§ 2 : CODE DES OBLIGATIONS ET DES CONTRATS
62 - Le code des obligations et contrats Libanais est
inspiré du code civil français. La France étant un pays
influent dans le domaine législatif et qui était présent
à tous les niveaux au Liban.
Un comité consultatif de législation a
été institué dans le but d'instituer le projet du Code des
obligations et contrat. Une fois le projet terminé, le Code fut traduit
à l'arabe et approuvé par l'arrêté 154/LR Liban le 7
novembre 1932. Ce comité a pris en considération les
règles du Code civil français et les nouveaux principes ainsi que
la législation et les coutumes libanaises(105).
63 - Le Code civil français ne traite pas le cas
où plusieurs personnes commettent un délit civil. Ce
comité voulait combler cette lacune en droit libanais. Il rend les
coauteurs d'un délit civil solidairement responsables sous le visa de
l'article 137 COC.

CONSIGNE 1 :: Indiquez si chacune des affirmations suivantes concorde avec l'extrait sur le Code des obligations et des contrats libanais, en répondant par oui ou par non et en citant les mots décisifs de l'extrait : (a) le Code a été approuvé par l'arrêté 154/LR le 7 novembre 1932 ; (b) le Code civil français traite le cas où plusieurs personnes commettent un délit civil ; (c) l'article 137 COC rend les coauteurs d'un délit civil solidairement responsables.
CONSIGNE 2 :: Reprenez l'extrait sur le Code des obligations et des contrats libanais et poursuivez-le après sa dernière phrase.

DONNÉES FOURNIES ::
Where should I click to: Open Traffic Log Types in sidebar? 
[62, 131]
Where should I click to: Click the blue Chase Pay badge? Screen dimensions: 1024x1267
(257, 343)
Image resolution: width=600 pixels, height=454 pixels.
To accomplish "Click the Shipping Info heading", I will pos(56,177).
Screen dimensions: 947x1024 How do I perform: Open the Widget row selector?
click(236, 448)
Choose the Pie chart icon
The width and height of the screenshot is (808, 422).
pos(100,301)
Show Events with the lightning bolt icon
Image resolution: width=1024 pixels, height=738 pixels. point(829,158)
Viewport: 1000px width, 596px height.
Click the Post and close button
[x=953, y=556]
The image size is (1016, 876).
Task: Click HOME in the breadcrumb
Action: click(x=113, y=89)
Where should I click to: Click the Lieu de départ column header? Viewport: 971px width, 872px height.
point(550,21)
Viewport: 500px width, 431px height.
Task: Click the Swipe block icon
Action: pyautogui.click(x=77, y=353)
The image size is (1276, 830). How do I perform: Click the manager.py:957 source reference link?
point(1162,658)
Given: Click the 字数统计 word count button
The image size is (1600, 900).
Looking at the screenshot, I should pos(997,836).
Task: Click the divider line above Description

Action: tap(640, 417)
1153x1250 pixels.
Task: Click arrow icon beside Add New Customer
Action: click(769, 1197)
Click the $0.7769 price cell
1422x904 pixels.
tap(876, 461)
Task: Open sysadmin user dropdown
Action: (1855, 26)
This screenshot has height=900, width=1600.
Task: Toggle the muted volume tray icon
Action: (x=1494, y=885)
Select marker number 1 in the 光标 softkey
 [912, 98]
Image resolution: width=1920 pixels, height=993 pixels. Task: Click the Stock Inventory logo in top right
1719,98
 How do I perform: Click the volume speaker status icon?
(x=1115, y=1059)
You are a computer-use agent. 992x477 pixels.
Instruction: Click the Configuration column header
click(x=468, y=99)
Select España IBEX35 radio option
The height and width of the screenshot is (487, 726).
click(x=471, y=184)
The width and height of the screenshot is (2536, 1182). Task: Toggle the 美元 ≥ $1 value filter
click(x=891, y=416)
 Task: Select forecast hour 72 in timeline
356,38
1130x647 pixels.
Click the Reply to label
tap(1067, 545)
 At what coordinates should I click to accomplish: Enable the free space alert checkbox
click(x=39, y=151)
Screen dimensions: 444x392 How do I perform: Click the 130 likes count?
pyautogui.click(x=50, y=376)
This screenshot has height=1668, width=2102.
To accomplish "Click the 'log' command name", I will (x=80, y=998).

RÉPONSE 1 ::
(a) Oui : « approuvé par l'arrêté 154/LR Liban le 7 novembre 1932 ».
(b) Non : « Le Code civil français ne traite pas le cas où plusieurs personnes commettent un délit civil ».
(c) Oui : « Il rend les coauteurs d'un délit civil solidairement responsables sous le visa de l'article 137 COC ».

RÉPONSE 2 ::
L'avant-propos ne mentionne pas les motifs de l'article 137 et
tout ce qu'on peut déduire c'est que le comité était sous
l'égide du Doyen Luis Josserand, qui était un des auteurs qui ont
considéré que le dommage généré par
plusieurs personnes les rend solidairement responsables, à condition
qu'il y ait complicité dans le fait dommageable ou que chaque fait est
la cause totale du dommage.
Cet article prononce la solidarité passive contre les
personnes qui causent le même dommage :
<< 1 - s'il y a eu communauté d'action
».
<< 2 - s'il est impossible de déterminer la
proportion dans laquelle chacun de ces personnes a contribué au
dommage ».
64 - Un problème s'est posé concernant les deux
alinéas de l'article 137. Est-ce que chaque alinéa est un cas
propre à lui et suffit pour une condamnation solidaire, où il
faut que le fait dommageable renferme les deux conditions.
La plupart des auteurs libanais spéculent que les deux
cas disposés par les alinéas 1 et 2 sont des cas
différents, et il suffit que le fait dommageable renferme l'un d'eux
pour que la solidarité soit prononcée. Les arrêts de la
cour de cassation libanaise se divisent en deux voies. Ceux qui
considèrent chaque alinéa comme un cas autonome suffisant pour
condamner solidairement(106) et ceux qui exigent les deux
conditions(107).
(105) Avant-propos du code des obligations et contrats,
Beyrouth, 31 décembre 1930.
(106) Cass. civ. lib., ch. I, 30 octobre 1969, revue Baz 1969,
arrêt no120, page 206 ; Cass. civ. Lib., ch. III, 31 mai 1972,
revue Baz 1972, arrêt no65, page 284.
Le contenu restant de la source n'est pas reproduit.